Definition - What does Waterborne Coating mean?
A waterborne coating is an environmentally friendly surface treatment that uses water as a solvent to disperse the resin used to make the coating or paint: Water takes 80% of the solvent used. Its aim is to make the coating or paint easy to apply and also be an eco-friendly product. Waterborne coatings are widely used due to their low VOC (volatile organic compounds) content (less than 3.5 pounds per gallon of water). It can be applied on wood (e.g., furniture) and plastic substrates.

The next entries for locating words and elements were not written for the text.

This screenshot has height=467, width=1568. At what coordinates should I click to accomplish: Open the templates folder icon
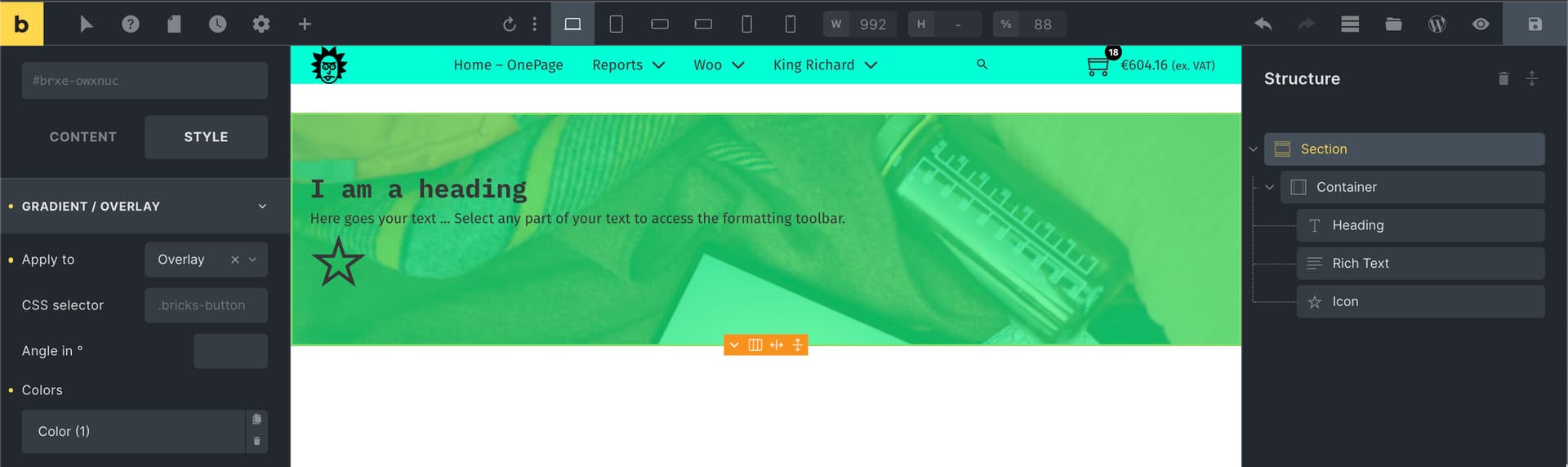click(x=1393, y=24)
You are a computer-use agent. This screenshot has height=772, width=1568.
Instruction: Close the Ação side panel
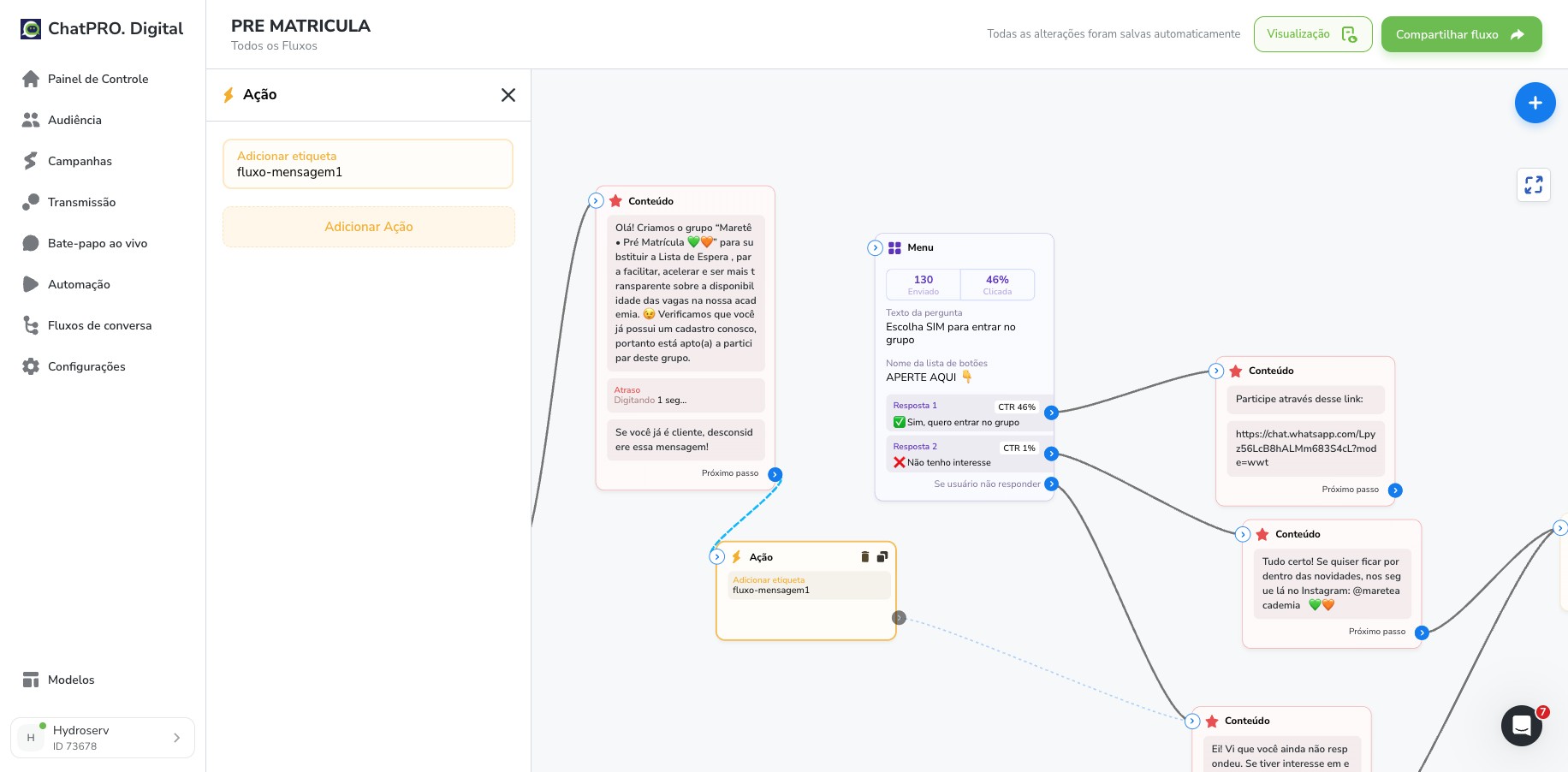point(508,95)
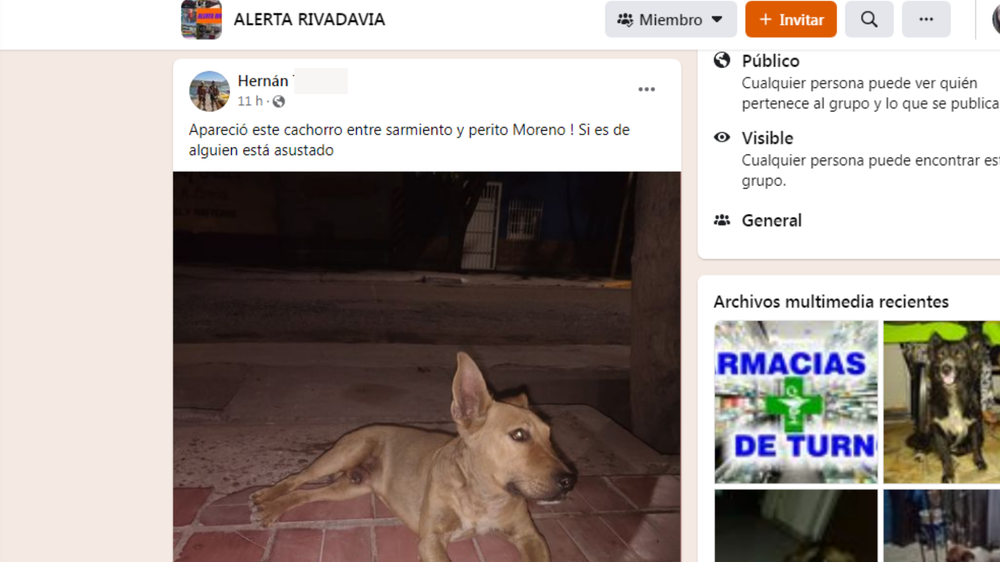The width and height of the screenshot is (1000, 562).
Task: Click the Miembro dropdown arrow
Action: pos(717,19)
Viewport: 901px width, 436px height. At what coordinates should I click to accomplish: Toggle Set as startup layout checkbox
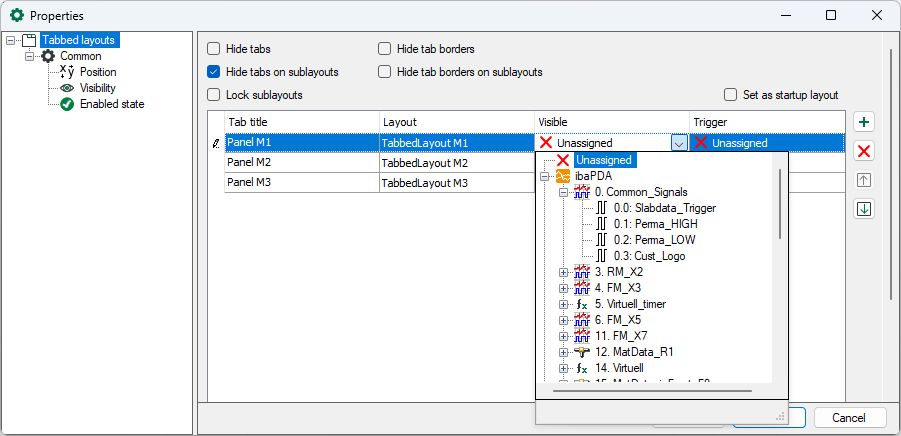(730, 95)
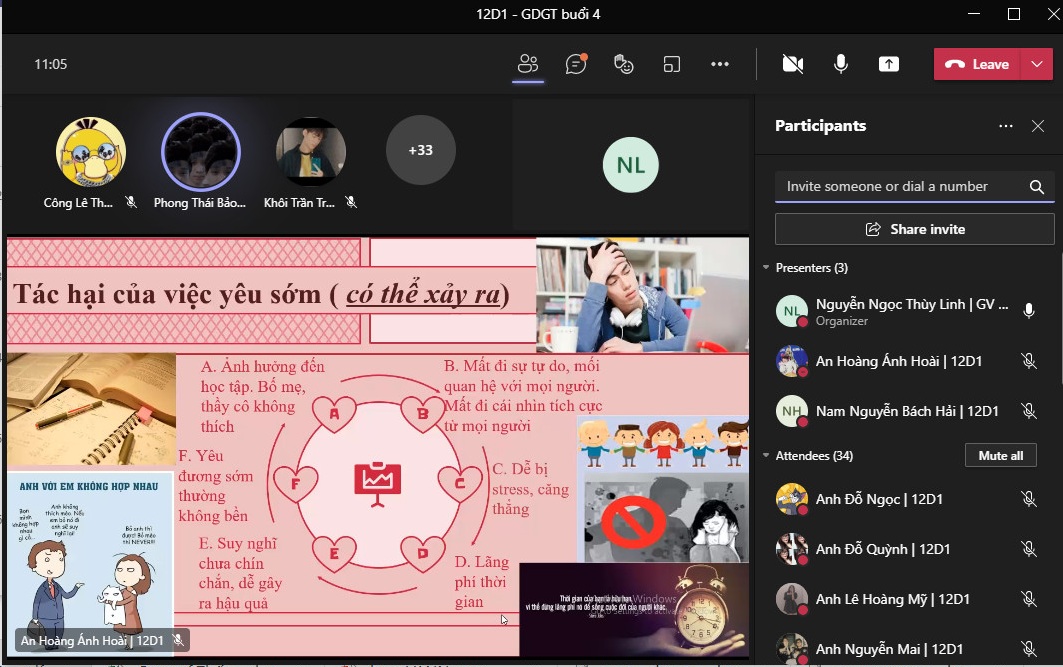Open the breakout rooms icon
The image size is (1063, 667).
tap(672, 64)
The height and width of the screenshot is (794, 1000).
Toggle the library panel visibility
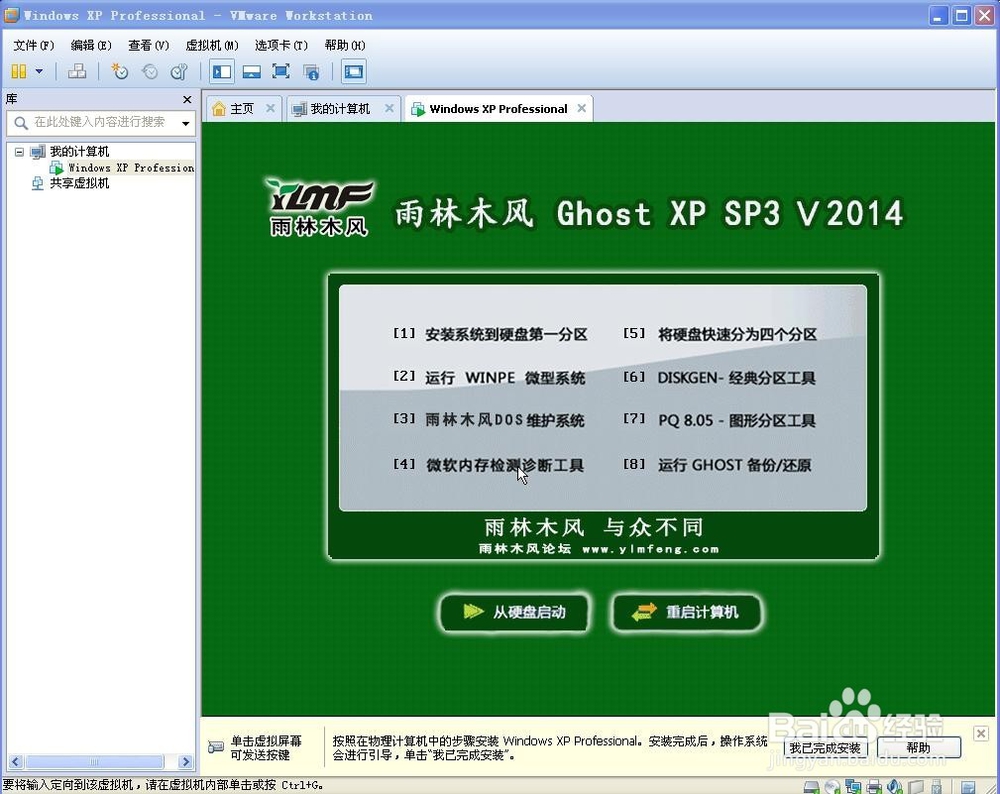(x=220, y=71)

Corrosionpedia explains Waterborne Coating
This type of coating contains water-soluble resin; hence it completely dissolves in water and other solvents. A waterborne coating contains organic co-solvents since it undergoes poly-condensation or polymerization reactions. It has the following qualities:
- High gloss
- High corrosion protection
- Wetting and stabilization
- Good pigmentation
- Good flow and leveling properties
- Good resistance to heat and abrasion
- Low toxicity and flammability
- Cleans easily with water or water-based solutions
Although it takes longer to dry, it produces an outstanding surface finish and protection. Heating and air movement devices increase the curing time. It can be used in conventional application techniques and by spraying. Waterborne coating is one of the best for use on porous material. It contains binders that can be used in the formulation of epoxy and alkyd resins.